Values of maximal force and power were discarded for any muscle preparation that failed to generate above 20 kN m^–2 during tetanic stimulation. This occurred in seven out of 48 muscles that were analyzed,without displaying a correlation with the size of the animals studied (m-hyp,16.0, 205.4 mm; m-pr-h, 16.0 mm; m-a-m, 16.0, 21.0, 190.0, 205.4 mm cranial length). It is assumed that these discarded preparations had a large fraction of the muscle fibres that had died between the time of sacrificing the animal and placing the dissected muscle into the Ringer solution. The data for these preparations clearly fell below the lower 95% confidence interval of the rest of the data, which further reassured us that the results from these preparations were not representative of the rest of the collected data. Our impression was also that any muscle preparation that produced less than 20 kN m^–2 stress underwent rapid deterioration in contractile performance.

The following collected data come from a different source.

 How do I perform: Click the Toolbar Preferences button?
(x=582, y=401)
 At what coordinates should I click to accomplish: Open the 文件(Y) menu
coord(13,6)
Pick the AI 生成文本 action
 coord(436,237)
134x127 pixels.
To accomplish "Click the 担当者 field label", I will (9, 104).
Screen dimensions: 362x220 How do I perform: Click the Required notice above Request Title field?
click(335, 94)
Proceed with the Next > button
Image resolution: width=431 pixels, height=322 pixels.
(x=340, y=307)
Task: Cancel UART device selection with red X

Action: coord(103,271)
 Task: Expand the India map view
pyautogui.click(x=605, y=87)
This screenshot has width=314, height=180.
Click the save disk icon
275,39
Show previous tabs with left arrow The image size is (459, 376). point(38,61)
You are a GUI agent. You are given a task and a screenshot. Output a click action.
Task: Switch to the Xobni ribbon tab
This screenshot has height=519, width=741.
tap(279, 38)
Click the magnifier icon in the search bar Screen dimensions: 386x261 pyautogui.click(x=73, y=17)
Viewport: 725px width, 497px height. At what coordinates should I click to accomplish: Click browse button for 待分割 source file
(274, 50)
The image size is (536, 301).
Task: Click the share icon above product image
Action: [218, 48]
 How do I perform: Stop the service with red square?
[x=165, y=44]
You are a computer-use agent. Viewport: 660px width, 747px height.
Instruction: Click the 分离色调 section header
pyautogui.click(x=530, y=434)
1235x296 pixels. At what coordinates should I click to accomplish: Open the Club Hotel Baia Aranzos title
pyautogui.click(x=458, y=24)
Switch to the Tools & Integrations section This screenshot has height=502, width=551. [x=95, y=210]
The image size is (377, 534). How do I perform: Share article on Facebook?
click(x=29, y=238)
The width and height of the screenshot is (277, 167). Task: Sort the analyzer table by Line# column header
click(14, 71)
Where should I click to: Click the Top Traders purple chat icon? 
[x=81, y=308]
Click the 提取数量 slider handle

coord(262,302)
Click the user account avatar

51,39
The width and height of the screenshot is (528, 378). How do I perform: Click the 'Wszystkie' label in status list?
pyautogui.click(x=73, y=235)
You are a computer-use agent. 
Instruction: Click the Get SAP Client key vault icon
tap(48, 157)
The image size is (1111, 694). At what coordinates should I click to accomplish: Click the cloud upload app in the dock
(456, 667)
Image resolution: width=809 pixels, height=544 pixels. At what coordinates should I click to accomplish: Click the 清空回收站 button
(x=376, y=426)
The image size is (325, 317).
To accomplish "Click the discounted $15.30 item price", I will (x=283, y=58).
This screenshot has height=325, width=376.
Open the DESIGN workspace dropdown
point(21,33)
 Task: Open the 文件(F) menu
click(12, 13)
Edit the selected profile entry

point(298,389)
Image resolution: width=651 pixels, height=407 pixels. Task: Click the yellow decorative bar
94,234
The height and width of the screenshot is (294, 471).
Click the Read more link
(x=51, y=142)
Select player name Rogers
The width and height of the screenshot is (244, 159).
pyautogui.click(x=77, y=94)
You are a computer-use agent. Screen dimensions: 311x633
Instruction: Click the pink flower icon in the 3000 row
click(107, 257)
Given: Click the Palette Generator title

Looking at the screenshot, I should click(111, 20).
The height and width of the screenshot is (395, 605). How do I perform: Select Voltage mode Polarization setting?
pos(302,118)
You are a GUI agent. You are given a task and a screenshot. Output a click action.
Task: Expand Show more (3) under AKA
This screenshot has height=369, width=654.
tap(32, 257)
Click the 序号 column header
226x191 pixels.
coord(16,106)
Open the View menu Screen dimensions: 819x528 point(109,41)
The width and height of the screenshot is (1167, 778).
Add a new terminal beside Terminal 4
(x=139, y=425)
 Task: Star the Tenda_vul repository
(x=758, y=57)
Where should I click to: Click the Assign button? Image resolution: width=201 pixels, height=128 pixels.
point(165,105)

It should be noted that cyclic length changes imposed on the muscle preparations, as performed in the present study, might not always be the most ideal condition for mimicking the in vivo behaviour of feeding muscles. Nevertheless, the m-a-m will inevitably be stretched prior to mouth closing, and consequently has a clear eccentric phase and an overall strain pattern approximately similar to the sinusoidal waveform of lengthening–shortening imposed in the presented in vitroexperiments. A short eccentric phase of relatively small amplitude and an approximately overall sinusoidal strain pattern can also be recognized for the m-pr-h during prey capture in C. gariepinus(Van Wassenbergh et al.,2005b). However, for the post-cranial muscles used for pectoral girdle retraction or neurocranial elevation (e.g. m-hyp), measuring power output when activation starts during lengthening may not be fully representative of the in vivo situation in which activation of the muscles is normally followed by a concentric contraction(Carroll and Wainwright, 2006; Coughlin and Carroll, 2006). However, given the purpose of the present study, i.e. analyzing scaling effects on contractile properties, it is very unlikely that this could have influenced the observed scaling relationships (more specifically, the slopes of log–log regressions). Furthermore, using also the work loop technique for the m-hyp has the important advantage of enabling comparison between the different feeding muscles and comparison with most of the data available in the literature on other types of muscle (e.g. muscles used for locomotion).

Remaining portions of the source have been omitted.